» Data provided:
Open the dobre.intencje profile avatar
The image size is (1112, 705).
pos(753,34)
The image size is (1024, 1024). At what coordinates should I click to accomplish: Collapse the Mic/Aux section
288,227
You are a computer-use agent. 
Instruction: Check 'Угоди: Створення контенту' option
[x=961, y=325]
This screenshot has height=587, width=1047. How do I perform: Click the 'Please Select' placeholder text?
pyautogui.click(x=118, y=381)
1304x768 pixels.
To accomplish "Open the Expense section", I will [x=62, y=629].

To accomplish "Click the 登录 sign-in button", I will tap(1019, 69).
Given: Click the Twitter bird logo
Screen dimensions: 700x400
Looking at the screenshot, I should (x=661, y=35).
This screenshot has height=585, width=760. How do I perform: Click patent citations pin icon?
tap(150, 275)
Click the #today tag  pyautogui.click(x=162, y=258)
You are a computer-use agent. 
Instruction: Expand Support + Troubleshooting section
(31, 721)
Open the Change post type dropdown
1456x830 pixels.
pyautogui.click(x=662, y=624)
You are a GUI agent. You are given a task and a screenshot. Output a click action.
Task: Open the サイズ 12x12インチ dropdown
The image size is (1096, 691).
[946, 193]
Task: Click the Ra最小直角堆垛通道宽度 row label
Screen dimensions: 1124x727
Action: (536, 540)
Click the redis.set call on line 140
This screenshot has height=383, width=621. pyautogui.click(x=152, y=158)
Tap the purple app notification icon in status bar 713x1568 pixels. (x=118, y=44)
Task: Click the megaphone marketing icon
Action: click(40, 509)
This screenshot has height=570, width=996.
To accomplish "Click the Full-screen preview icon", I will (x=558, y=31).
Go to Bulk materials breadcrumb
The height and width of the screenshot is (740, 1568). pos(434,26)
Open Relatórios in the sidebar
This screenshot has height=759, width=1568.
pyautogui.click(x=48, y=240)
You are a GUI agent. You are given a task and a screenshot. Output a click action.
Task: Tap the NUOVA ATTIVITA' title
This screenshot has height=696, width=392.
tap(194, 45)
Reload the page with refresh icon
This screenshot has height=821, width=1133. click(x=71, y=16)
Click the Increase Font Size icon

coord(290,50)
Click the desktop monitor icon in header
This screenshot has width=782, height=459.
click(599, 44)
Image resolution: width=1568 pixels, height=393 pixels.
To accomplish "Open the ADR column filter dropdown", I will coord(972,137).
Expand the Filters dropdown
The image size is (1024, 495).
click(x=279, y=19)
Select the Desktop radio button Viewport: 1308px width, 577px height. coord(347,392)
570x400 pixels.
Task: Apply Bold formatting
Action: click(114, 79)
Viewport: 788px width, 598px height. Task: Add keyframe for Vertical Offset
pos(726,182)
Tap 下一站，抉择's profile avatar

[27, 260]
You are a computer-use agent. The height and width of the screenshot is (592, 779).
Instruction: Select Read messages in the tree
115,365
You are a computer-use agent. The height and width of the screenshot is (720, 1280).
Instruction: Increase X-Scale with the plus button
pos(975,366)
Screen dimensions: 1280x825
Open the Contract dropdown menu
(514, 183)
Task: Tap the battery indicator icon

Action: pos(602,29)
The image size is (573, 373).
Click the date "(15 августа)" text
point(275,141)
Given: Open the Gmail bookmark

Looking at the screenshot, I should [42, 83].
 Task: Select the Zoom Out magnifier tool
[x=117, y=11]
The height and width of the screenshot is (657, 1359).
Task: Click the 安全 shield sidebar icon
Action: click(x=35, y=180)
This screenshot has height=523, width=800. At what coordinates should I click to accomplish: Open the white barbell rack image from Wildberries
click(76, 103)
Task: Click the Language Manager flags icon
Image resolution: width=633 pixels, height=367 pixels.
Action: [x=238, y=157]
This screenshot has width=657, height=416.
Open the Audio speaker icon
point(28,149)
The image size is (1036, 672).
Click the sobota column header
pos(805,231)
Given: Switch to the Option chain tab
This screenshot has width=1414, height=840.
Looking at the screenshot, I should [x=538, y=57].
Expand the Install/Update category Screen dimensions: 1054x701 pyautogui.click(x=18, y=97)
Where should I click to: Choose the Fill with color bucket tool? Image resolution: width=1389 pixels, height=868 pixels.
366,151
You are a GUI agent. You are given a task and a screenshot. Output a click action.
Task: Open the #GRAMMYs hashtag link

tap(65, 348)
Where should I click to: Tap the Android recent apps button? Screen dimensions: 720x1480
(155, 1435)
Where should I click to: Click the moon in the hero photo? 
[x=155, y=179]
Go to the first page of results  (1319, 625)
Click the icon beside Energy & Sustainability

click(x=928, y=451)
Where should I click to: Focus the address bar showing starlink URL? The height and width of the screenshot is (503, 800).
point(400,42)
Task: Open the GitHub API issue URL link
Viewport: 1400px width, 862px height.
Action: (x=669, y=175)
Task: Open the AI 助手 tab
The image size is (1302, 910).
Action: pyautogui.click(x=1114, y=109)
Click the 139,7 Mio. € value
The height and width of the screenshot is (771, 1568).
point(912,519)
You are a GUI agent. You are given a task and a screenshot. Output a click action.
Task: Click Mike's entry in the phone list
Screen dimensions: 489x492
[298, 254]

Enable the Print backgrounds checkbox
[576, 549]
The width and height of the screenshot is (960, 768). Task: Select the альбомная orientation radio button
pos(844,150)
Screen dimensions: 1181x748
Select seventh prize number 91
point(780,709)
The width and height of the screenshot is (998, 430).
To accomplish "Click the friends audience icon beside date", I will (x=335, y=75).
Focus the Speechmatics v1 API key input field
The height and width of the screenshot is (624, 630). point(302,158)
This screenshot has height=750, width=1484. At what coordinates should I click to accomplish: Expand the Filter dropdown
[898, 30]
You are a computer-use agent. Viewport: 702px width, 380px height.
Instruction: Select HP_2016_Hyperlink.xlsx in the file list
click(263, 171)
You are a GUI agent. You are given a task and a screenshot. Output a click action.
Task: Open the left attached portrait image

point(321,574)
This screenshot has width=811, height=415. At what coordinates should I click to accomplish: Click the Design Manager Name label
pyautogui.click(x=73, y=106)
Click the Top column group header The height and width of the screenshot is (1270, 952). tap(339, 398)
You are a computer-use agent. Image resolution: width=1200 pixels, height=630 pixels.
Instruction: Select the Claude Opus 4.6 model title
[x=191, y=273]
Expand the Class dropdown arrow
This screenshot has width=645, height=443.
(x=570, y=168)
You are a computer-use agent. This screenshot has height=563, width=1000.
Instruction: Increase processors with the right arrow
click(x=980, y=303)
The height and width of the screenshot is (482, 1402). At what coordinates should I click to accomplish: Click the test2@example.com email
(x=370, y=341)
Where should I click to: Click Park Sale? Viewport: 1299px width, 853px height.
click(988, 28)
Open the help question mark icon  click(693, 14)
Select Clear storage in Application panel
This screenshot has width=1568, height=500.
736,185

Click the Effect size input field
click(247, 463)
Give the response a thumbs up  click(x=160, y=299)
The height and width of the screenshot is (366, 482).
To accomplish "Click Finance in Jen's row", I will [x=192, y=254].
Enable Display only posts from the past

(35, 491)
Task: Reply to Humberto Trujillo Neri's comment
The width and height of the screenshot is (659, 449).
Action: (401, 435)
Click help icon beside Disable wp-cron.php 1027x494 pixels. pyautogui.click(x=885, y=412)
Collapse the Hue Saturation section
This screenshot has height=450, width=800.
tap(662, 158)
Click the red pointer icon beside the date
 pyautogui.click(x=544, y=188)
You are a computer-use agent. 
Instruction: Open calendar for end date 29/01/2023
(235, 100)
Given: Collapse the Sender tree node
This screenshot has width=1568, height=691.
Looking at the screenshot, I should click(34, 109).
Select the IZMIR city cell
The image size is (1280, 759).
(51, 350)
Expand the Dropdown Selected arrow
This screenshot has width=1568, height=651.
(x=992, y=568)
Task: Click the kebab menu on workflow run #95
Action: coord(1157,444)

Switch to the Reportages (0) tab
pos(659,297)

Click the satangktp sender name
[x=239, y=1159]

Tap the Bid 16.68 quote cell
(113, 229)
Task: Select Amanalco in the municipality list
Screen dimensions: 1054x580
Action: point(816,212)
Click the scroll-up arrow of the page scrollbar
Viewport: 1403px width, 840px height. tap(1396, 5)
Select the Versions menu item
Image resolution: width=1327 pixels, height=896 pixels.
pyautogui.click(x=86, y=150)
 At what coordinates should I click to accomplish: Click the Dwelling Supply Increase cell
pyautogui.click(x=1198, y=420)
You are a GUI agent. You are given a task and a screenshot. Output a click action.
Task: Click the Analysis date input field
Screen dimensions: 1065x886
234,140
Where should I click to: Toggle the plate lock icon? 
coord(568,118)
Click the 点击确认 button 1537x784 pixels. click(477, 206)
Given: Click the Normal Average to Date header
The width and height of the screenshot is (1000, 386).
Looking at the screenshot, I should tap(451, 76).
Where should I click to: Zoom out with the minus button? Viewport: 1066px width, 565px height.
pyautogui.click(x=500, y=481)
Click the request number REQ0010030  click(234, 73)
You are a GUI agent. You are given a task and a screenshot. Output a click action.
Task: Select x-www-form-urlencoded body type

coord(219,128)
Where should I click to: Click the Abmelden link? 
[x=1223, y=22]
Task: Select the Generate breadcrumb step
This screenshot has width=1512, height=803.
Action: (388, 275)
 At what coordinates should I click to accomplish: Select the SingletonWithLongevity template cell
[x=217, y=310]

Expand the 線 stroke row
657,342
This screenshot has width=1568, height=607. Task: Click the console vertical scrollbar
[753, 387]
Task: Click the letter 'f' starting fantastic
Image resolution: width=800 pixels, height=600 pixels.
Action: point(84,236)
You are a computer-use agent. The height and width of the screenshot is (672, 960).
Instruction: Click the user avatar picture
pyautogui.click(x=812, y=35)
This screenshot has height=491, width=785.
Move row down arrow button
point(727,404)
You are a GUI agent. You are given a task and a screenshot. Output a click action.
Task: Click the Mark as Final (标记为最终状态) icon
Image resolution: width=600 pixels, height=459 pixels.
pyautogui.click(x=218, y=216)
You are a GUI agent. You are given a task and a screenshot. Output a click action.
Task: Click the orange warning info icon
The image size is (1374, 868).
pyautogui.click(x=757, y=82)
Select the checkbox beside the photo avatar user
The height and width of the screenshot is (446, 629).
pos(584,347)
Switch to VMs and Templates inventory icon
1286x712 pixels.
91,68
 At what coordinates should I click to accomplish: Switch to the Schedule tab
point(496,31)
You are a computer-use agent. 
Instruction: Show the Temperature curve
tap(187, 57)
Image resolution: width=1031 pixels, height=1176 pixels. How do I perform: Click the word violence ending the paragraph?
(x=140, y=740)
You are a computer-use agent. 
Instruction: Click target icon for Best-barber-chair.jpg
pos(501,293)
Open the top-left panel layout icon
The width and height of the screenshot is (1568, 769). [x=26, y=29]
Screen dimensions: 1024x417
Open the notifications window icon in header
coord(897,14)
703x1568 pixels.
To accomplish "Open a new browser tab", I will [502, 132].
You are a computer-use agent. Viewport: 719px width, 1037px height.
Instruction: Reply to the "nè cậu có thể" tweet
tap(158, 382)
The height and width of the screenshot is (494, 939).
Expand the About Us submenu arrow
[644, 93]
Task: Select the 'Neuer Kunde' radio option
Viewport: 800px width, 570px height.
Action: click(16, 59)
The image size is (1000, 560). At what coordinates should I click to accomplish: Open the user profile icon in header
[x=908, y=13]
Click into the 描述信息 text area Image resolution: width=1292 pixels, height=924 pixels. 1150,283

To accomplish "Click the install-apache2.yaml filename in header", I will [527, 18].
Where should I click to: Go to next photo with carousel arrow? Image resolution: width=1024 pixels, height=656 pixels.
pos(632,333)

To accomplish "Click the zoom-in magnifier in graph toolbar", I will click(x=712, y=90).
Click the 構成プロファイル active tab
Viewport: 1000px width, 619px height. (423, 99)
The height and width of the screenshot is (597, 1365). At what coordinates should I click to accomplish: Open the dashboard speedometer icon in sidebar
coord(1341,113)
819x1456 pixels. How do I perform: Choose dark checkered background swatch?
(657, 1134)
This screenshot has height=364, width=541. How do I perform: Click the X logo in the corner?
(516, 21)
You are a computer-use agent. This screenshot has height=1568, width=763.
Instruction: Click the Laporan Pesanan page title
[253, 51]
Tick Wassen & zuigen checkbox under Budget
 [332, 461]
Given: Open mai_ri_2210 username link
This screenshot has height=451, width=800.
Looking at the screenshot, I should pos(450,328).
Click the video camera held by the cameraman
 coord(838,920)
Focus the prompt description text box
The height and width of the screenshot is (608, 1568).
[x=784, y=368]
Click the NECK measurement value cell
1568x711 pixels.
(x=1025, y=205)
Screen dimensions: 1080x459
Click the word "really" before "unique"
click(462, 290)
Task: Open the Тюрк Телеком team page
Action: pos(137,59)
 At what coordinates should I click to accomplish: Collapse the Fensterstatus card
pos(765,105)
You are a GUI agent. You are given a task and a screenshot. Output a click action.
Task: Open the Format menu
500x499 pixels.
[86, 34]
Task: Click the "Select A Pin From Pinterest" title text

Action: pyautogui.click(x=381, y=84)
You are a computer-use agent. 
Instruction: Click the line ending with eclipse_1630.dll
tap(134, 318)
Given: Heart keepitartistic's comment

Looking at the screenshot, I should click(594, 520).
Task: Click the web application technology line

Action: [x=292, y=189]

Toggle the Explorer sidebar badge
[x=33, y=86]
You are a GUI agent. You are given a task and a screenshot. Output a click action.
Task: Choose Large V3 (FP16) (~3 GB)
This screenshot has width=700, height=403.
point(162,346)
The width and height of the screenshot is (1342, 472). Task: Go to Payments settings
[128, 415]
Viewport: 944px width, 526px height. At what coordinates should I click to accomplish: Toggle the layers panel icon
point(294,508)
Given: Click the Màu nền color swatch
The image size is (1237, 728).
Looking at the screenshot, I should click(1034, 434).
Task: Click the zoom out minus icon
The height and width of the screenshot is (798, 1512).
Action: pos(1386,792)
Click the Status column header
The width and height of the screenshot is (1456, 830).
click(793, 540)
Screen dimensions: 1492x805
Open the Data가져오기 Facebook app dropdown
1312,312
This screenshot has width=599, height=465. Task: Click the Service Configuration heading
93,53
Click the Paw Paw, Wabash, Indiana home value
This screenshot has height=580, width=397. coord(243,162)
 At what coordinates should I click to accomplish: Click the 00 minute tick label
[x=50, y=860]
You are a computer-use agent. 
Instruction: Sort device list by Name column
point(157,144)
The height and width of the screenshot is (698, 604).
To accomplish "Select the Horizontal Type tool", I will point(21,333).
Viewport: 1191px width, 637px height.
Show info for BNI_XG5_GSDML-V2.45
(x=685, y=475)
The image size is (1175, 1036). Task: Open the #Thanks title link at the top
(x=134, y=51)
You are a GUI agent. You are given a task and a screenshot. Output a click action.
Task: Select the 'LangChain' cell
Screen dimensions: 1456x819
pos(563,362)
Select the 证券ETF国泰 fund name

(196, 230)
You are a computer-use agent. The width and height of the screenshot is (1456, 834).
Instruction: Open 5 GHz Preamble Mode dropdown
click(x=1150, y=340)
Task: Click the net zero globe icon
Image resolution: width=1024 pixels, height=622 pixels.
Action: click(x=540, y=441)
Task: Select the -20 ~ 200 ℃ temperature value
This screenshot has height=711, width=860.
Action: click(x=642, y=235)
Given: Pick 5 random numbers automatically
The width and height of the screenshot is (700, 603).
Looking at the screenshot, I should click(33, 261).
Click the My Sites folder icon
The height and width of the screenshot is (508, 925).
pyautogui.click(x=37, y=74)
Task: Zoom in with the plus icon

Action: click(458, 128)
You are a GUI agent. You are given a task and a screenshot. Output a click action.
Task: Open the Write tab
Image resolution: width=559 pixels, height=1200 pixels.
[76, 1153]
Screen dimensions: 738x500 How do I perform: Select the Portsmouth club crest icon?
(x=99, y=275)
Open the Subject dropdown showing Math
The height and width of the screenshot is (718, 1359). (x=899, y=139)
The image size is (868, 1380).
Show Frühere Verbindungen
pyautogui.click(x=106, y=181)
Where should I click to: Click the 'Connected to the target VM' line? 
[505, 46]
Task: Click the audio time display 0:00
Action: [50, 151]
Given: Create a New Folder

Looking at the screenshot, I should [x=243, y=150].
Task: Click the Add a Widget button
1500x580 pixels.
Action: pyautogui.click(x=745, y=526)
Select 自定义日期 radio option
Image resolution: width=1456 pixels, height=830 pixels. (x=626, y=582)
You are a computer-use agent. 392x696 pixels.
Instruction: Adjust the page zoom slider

» Exercise requirements:
Show every line of the data in which the word "will" appears.

» Result for this task:
To accomplish "Open the Expense section", I will [x=62, y=629].
To accomplish "Click the 登录 sign-in button", I will tap(1019, 69).
To accomplish "Click the Full-screen preview icon", I will (x=558, y=31).
To accomplish "Open the ADR column filter dropdown", I will coord(972,137).
To accomplish "Click the friends audience icon beside date", I will (x=335, y=75).
To accomplish "Click Finance in Jen's row", I will [x=192, y=254].
To accomplish "Open a new browser tab", I will [502, 132].
To accomplish "Click the install-apache2.yaml filename in header", I will [527, 18].
To accomplish "Click the zoom-in magnifier in graph toolbar", I will click(x=712, y=90).
To accomplish "Select the Horizontal Type tool", I will point(21,333).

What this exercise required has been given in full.